Pixel coordinate grounding data:
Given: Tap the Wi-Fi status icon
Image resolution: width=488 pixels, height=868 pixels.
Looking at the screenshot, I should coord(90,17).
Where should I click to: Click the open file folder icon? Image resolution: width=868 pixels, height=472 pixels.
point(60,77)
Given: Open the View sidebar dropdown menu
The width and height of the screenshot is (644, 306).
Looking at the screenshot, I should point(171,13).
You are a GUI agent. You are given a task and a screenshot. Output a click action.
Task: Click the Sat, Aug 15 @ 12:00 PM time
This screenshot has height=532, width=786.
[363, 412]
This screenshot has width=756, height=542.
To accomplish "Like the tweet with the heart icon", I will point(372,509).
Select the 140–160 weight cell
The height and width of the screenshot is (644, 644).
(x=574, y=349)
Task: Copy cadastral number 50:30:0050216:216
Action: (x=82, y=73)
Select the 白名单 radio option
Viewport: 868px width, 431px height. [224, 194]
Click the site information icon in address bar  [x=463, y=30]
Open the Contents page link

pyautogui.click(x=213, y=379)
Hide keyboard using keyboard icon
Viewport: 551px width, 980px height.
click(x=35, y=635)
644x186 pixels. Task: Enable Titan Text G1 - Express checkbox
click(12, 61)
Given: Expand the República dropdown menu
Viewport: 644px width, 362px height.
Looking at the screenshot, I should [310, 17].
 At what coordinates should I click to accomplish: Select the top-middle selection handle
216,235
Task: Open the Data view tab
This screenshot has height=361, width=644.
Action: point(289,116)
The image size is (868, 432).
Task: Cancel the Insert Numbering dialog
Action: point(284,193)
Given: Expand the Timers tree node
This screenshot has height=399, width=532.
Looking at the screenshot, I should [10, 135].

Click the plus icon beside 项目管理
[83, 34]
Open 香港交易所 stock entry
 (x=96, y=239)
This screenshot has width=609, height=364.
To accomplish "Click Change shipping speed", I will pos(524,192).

■ **Exercise goal**: Please reproduce, exactly as they appear above, the lines from the line containing "Image resolution: width=488" up to and including the line containing "This screenshot has width=756, height=542.".

■ **Finished task**:
Image resolution: width=488 pixels, height=868 pixels.
Looking at the screenshot, I should coord(90,17).
Where should I click to: Click the open file folder icon? Image resolution: width=868 pixels, height=472 pixels.
point(60,77)
Given: Open the View sidebar dropdown menu
The width and height of the screenshot is (644, 306).
Looking at the screenshot, I should point(171,13).
You are a GUI agent. You are given a task and a screenshot. Output a click action.
Task: Click the Sat, Aug 15 @ 12:00 PM time
This screenshot has height=532, width=786.
[363, 412]
This screenshot has width=756, height=542.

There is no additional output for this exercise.